Beslenme, her canlı için yaşamını devam ettirebilmesi adına en önemli fizyolojik ihtiyaçlardan bir tanesidir. Yalnız, beslenme yolu ve şekli bebeklerde fizyolojik ihtiyaçtan fazlasını tanımlar.
Yeni doğmuş bir bebeğin duygularını sözel ve/veya davranışsal olarak ifade etmesi imkansız olduğu için beslenme aynı zamanda onun için insan ilişkilerinde ilk adımı atması, kendisini ifade etmesi, duygusal bağ kurması açısından önem taşır. Bu yaşlarda beslenme ile ilgili yaşanan problemler ileride fizyolojik problemlere yol açacağı gibi duygusal, ilişkisel ve psikolojik problemlere de yol açabilir.

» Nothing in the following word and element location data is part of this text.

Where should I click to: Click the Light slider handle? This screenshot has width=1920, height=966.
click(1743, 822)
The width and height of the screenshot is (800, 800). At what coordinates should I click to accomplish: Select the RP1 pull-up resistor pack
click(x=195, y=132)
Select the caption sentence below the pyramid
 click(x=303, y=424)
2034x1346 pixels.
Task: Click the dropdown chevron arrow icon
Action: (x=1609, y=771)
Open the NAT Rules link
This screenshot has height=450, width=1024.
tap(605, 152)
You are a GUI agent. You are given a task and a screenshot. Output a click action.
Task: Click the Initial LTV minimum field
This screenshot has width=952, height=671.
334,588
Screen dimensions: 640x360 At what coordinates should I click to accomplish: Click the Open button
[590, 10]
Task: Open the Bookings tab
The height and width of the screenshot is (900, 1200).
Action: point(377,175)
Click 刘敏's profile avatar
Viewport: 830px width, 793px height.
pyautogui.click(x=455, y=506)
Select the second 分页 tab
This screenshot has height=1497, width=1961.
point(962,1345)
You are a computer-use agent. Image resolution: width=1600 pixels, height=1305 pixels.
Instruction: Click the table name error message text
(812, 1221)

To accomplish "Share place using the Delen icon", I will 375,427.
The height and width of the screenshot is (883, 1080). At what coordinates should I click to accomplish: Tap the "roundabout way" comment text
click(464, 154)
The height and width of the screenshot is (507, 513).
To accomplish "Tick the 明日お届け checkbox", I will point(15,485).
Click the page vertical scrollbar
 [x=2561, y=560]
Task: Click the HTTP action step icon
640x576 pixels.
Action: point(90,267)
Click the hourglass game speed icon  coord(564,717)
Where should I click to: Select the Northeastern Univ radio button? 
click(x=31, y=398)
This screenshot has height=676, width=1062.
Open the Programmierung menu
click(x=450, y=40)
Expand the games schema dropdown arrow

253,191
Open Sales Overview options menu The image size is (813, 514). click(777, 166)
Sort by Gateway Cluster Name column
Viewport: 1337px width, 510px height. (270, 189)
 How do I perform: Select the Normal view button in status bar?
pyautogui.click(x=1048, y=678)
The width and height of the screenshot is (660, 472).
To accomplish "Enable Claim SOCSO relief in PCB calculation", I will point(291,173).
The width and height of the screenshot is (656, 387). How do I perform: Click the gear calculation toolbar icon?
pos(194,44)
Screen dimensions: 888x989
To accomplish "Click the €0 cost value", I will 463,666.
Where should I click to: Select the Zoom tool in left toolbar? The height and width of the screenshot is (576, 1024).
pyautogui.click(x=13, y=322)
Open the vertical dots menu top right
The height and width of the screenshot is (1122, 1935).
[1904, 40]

Bebeğin ilk 2- 6 aylık beslenme süresi, ilerideki ilişkilerinin şekillenmesi açısından oldukça önemlidir. Bu dönemde annenin bebeğini emzirmesi, anne ve çocuk arasındaki en önemli duygusal bağdır. Annenin bebekle olan yakınlığı, vücut dili özellikle de göz teması çocuğun duygusal gelişiminde önemli rol oynar. Hamilelik sonrası depresyon, emzirme döneminde çocukla göz temasının kurulmaması; bebeklerde yemeyi reddetme, ishal, kusma, kilo alımı problemleri olarak kendini gösterebilir. Bu durumda annenin bir uzmandan yardım alması, çocuğu ile ilişkisini sağlıklı yürütebilmesi açısından önemlidir.
6 ay ile 3 yaş arası, bebeğin ilk olarak anneden ayrılıp kendi bireyselliğinin farkına vardığı dönemdir. Bu dönemde, annenin bu durumu algılayıp bebeğin bireyselleşme ihtiyacına karşılık verebilmesi gerekir. Aksi takdirde çocuk, kendi varlığını, yemeyi reddederek göstermeyi deneyebilir.